Check each line below for the word "showing" and give the number of lines that have it, nothing more.

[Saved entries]
□ □ □

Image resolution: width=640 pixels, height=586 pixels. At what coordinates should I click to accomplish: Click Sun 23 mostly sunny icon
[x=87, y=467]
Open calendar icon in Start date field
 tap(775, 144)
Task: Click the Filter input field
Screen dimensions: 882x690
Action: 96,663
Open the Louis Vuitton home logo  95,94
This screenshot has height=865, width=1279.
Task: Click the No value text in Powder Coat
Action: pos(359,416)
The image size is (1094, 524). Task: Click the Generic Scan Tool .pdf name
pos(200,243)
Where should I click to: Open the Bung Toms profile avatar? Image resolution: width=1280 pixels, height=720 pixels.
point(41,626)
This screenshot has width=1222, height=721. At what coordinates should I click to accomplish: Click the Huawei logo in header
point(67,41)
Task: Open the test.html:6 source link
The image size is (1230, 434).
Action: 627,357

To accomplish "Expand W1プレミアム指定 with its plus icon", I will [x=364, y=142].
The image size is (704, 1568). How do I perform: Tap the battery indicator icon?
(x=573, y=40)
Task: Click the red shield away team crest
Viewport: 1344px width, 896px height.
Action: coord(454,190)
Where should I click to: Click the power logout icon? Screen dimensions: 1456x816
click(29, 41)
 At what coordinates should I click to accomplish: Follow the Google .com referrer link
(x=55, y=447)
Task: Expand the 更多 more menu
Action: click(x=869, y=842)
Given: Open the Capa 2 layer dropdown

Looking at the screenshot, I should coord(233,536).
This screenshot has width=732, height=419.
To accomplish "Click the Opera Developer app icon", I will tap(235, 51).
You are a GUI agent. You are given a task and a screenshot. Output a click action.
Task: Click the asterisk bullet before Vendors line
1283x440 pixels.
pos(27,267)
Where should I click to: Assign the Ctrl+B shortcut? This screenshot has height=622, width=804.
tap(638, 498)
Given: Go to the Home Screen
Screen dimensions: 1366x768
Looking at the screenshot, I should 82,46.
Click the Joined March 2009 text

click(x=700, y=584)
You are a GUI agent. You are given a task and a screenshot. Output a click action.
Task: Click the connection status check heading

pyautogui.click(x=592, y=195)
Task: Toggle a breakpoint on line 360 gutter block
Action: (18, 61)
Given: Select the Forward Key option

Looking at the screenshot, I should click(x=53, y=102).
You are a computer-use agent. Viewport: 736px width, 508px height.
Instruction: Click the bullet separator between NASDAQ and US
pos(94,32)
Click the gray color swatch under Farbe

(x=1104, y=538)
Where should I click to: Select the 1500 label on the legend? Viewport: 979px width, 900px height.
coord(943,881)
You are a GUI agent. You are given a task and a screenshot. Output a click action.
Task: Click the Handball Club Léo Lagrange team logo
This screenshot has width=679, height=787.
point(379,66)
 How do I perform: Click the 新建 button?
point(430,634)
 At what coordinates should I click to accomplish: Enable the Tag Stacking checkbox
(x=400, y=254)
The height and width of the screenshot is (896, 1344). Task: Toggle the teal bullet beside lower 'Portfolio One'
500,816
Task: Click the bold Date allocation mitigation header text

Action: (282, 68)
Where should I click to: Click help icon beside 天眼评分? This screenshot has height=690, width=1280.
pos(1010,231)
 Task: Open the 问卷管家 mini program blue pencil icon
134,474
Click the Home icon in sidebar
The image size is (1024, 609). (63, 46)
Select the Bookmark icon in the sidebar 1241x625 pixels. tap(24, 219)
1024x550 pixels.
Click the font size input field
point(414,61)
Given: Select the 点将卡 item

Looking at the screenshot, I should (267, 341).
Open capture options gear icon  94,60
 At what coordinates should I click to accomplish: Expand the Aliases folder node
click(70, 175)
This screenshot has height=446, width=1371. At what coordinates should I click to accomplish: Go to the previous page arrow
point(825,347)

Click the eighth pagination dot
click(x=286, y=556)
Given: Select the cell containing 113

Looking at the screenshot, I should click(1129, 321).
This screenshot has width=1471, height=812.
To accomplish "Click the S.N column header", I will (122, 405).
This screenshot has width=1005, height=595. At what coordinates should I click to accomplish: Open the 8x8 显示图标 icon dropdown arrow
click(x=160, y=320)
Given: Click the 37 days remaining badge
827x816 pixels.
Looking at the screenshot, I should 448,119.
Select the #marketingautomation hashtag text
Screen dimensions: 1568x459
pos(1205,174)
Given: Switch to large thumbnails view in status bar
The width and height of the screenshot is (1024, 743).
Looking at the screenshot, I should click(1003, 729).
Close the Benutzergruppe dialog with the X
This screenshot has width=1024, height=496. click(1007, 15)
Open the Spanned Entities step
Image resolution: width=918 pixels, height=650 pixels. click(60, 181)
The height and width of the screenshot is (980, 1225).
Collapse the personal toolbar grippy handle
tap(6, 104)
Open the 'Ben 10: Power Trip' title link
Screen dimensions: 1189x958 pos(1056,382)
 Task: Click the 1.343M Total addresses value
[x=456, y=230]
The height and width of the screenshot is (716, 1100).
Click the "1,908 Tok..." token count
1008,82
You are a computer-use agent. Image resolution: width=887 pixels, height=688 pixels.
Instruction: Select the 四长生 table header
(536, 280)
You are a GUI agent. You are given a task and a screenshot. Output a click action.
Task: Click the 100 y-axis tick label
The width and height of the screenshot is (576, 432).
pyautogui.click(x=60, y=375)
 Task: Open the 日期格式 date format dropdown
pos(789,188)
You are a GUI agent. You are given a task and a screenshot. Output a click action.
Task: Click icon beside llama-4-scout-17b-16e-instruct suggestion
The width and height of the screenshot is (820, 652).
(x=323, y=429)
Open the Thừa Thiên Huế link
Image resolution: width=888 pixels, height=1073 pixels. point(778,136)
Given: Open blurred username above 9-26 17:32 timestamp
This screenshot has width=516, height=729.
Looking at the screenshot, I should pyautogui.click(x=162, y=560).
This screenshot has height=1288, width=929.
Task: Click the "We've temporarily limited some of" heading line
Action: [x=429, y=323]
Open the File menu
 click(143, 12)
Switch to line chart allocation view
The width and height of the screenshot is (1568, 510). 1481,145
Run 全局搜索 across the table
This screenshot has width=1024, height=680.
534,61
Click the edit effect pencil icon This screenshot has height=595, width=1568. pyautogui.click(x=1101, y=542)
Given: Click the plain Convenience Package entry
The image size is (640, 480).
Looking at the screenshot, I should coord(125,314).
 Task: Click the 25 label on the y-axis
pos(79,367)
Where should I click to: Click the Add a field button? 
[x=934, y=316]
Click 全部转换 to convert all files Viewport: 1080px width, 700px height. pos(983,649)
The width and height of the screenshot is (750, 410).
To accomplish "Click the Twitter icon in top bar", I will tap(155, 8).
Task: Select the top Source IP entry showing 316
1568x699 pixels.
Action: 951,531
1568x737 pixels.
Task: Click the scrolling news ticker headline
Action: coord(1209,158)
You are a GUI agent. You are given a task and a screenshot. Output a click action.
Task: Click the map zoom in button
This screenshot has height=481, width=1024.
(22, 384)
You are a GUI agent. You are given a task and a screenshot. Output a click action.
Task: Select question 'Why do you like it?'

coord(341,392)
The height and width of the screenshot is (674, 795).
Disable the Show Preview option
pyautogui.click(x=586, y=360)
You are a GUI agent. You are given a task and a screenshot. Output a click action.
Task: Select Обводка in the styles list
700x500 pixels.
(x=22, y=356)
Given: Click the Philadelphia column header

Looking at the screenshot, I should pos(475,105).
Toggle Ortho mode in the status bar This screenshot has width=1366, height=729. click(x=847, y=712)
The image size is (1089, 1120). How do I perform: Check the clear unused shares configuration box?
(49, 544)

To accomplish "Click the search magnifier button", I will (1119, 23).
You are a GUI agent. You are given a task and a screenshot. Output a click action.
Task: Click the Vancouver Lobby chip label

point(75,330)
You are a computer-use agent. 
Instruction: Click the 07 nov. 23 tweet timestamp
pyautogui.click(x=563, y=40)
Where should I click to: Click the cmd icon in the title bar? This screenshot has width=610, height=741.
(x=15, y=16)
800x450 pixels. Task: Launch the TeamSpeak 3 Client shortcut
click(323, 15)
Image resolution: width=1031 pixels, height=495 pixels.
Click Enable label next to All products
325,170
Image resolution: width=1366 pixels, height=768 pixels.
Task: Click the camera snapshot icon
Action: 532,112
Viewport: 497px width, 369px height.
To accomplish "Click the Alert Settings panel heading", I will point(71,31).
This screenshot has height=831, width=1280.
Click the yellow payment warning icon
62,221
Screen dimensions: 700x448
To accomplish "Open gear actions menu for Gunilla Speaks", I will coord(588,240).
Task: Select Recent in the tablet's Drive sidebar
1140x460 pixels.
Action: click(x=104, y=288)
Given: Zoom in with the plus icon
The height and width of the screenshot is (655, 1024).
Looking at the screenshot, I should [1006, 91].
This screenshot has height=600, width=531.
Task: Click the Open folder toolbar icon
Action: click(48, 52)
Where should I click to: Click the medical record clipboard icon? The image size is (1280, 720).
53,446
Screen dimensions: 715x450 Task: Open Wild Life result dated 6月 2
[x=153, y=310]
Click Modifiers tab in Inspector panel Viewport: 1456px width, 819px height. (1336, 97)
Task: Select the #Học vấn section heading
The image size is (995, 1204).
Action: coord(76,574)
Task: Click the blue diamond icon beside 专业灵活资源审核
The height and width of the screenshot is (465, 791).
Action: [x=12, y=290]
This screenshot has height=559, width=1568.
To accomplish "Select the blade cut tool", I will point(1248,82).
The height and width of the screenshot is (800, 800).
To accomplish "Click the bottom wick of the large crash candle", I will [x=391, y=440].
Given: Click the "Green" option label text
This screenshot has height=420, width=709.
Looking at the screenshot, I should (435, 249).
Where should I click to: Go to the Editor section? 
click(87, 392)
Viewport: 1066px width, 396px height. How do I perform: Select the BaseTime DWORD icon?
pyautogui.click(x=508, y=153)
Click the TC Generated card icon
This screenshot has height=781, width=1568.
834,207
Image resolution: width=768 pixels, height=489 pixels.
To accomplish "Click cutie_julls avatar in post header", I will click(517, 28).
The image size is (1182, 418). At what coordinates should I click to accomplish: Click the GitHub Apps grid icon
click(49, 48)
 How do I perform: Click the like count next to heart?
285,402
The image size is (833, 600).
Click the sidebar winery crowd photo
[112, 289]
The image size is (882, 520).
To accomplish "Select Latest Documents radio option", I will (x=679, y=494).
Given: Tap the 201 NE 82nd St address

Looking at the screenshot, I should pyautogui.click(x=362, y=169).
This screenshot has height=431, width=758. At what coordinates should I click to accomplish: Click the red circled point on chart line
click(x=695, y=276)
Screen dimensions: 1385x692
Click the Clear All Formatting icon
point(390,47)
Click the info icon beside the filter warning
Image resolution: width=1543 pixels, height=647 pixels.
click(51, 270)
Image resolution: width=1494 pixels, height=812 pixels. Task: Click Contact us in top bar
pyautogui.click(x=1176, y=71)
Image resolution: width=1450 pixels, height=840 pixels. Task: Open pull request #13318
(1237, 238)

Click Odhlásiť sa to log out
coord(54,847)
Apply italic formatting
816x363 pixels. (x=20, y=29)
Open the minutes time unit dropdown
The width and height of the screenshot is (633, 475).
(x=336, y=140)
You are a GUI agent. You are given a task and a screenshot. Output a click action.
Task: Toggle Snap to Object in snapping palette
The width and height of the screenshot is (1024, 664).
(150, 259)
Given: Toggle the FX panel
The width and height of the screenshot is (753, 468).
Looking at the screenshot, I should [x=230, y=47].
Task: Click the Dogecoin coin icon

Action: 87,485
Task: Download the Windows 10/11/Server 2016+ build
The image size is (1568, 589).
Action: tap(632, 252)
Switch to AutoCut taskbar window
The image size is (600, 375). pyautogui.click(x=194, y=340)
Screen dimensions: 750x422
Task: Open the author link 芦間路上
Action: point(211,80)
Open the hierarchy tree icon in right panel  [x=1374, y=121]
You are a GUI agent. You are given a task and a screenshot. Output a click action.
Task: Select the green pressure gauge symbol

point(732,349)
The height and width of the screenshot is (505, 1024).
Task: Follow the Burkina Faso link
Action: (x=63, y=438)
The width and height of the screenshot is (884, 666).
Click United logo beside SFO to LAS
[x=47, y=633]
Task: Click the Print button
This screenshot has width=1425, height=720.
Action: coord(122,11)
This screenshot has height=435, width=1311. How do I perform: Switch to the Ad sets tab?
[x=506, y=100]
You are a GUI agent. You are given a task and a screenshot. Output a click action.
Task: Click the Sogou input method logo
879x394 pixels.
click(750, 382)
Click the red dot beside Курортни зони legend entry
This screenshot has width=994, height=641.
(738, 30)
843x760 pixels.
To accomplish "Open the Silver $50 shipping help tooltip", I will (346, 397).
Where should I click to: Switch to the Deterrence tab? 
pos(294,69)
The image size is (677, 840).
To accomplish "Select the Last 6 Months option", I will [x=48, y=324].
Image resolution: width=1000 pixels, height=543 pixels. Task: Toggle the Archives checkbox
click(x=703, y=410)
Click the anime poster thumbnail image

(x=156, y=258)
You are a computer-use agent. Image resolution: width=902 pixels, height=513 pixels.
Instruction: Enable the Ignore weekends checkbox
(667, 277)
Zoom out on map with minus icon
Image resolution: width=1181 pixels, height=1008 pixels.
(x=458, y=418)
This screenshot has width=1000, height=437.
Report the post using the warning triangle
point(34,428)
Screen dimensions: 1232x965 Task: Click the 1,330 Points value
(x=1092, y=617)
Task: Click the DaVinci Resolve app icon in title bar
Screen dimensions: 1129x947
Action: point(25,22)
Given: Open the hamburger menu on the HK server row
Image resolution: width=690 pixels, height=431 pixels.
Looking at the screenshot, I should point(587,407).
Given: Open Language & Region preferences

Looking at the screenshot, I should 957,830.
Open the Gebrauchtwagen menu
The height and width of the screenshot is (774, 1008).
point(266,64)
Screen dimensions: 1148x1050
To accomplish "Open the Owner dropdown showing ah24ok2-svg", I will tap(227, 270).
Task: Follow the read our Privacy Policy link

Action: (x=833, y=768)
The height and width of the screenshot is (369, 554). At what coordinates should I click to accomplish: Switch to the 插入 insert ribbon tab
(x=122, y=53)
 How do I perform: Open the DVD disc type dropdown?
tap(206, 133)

□ □ □

TASK OUTPUT:
2